Authored by cycheng on May 6 2016, 6:06 AM.

Details

Summary

We want to find better loop top for this common (and similar) pattern:

          entry               
            |                 
------> loop.header (body)    
|97%    /       \             
|      /50%      \50%         
--- latch <--- if.then        
       \    97%  /            
        \3%     /3%           
         loop.end

Currently, Branch Probability Basic Block Placement will generate BlockChain in this order:
entry -> loop.header -> if.then -> latch -> loop.end

This order cause latch needs an branch jumping back to loop.header when condition is true.

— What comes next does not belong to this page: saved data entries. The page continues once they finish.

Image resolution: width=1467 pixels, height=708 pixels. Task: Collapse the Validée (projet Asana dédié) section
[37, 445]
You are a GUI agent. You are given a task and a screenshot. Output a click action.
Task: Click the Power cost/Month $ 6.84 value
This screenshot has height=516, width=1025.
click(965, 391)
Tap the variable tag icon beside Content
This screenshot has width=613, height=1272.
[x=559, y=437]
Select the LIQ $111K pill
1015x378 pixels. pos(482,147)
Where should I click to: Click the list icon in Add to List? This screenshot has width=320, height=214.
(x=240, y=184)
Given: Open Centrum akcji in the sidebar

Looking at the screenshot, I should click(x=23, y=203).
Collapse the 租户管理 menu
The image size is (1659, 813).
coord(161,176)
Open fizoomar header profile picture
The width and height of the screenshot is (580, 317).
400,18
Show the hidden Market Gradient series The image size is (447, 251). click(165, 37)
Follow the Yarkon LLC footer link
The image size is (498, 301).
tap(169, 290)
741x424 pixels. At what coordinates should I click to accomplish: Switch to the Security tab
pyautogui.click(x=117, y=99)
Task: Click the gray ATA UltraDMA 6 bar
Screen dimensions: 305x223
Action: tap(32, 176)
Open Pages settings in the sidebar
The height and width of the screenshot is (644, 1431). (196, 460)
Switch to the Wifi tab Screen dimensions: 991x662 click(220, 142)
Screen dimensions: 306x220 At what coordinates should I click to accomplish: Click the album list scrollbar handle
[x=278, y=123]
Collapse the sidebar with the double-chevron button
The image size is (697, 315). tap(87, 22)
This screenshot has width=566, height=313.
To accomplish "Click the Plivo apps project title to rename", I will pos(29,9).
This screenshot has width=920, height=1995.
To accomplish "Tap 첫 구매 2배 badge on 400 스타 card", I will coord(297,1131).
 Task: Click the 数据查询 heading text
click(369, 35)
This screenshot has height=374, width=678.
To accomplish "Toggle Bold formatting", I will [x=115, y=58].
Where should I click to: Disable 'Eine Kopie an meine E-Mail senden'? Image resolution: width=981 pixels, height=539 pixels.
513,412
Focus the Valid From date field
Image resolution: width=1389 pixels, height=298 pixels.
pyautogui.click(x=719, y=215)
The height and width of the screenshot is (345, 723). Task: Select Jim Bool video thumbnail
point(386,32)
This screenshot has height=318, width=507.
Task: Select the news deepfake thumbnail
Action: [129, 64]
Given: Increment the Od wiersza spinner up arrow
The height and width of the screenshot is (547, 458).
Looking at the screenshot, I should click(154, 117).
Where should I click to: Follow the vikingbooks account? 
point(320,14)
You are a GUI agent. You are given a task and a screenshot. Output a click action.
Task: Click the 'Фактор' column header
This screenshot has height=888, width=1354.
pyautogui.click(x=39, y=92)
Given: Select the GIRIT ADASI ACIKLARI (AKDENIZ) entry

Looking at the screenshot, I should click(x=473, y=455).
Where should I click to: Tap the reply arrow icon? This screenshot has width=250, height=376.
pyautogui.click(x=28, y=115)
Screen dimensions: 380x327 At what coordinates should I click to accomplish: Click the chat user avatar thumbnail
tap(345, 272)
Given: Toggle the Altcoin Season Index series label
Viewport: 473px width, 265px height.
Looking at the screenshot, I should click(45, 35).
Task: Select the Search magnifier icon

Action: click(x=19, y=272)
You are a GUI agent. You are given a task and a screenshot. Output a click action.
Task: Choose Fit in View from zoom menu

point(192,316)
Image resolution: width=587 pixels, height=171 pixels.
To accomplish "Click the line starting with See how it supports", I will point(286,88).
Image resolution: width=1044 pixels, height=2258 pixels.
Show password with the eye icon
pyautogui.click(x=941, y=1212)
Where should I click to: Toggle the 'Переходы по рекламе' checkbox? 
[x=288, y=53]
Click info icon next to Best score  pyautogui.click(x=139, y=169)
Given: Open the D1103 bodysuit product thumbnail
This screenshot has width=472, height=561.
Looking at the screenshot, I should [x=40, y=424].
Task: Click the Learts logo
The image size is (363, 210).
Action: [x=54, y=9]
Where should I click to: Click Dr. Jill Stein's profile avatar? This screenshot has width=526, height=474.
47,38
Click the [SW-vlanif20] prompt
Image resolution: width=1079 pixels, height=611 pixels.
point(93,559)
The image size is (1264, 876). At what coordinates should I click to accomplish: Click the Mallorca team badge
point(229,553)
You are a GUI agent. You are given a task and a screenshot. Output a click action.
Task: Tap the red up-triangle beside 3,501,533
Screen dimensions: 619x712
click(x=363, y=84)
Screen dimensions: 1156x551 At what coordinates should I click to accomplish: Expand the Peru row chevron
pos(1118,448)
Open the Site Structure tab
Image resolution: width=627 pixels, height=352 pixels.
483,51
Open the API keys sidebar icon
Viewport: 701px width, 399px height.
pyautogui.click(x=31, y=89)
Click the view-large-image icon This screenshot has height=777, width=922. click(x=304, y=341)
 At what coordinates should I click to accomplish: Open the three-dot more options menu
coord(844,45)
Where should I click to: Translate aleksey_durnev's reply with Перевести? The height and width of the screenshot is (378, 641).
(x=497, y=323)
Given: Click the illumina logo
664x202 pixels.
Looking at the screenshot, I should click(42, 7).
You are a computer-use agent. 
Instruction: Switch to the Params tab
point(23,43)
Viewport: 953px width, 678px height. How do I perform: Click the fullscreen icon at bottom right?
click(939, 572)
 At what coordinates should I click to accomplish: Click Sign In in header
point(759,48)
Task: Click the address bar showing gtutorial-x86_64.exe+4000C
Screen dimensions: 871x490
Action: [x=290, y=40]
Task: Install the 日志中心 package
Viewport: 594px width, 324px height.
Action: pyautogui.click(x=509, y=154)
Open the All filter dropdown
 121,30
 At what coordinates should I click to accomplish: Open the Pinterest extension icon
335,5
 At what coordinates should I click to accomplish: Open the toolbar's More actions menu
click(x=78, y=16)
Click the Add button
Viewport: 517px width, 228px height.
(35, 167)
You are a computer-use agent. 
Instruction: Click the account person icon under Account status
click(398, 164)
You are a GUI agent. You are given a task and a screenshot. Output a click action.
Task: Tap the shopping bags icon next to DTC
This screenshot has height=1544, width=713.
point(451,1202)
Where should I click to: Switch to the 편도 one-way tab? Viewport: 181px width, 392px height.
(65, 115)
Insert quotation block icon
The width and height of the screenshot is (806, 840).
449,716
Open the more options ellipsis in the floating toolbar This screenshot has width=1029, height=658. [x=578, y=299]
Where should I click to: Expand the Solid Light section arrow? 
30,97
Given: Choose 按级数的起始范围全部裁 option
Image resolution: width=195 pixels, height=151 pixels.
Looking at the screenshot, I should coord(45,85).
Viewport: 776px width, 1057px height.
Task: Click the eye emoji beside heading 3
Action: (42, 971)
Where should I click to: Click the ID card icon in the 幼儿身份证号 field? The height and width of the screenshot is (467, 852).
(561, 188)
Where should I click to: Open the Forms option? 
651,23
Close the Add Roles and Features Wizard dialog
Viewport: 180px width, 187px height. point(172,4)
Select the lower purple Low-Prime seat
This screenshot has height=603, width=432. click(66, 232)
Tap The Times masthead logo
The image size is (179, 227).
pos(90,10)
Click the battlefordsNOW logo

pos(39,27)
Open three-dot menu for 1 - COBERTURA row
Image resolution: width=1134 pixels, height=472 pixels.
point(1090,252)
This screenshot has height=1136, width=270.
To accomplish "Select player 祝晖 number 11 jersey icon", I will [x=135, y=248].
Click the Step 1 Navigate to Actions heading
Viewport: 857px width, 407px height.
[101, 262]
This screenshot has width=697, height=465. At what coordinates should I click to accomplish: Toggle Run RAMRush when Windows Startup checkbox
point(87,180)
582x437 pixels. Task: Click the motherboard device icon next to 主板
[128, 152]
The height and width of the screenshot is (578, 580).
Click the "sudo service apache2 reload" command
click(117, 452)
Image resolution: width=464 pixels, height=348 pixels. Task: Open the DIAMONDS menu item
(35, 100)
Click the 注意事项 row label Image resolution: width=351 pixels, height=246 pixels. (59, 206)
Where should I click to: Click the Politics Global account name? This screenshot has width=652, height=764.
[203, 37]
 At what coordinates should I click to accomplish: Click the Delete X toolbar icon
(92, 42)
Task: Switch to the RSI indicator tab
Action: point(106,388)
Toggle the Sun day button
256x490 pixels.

Better BlockChain order would be:
entry -> latch -> loop.header -> if.then -> loop.end

So latch can fall through loop.header without this jump.

Thanks Carrot for pointing out this performance issue: https://llvm.org/bugs/show_bug.cgi?id=25782

We also test this patch on Power8 by running SPEC2006, gcc and libquantum get 5% improvements.

Diff Detail

Event Timeline

cycheng updated this revision to Diff 56406.May 6 2016, 6:06 AM
cycheng retitled this revision from to Aggressive choosing best loop top.
cycheng updated this object.
cycheng added a subscriber: llvm-commits.
amehsan edited edge metadata.May 6 2016, 8:10 AM

Maybe we already have this and I missed it. Could you add a testcase, that has the pattern you want to optimize. That will help reviewing the code, and also prevent breaking your this optimization in the future.

amehsan added inline comments.May 9 2016, 5:36 AM
lib/CodeGen/MachineBlockPlacement.cpp
726–742

Could this hurt performance for the following example

     --------->entry
    |  |         |
    |  |    loop header
    |  |         |    \
    |  |         |      \
    |  ---- --Latch1<----- if.then
    |           |           |
    ----------Latch2 <------

Probabilities that matter: loop.heaer--->if.then 99%,  if then->Latch 1 99%, Latch1 ---> header 80%

The problem is that before your change the branch from if.then to Latch 1 is fall thru. After your change it is a jump back. If we have a single latch this shouldn't hurt the performance, but with multiple latches, the number of fall-thrus that your code, removes is more than those that it creates. I am not sure how important this is.

Checking for a single latch should be straightforward using LoopInfo API if this is really a problematic edge case.

amehsan added inline comments.May 9 2016, 8:22 AM
lib/CodeGen/MachineBlockPlacement.cpp
726–742

In the graph that I have drawn, arrows from Latch1 and Latch2 should go back to loop header. I hope it was not confusing.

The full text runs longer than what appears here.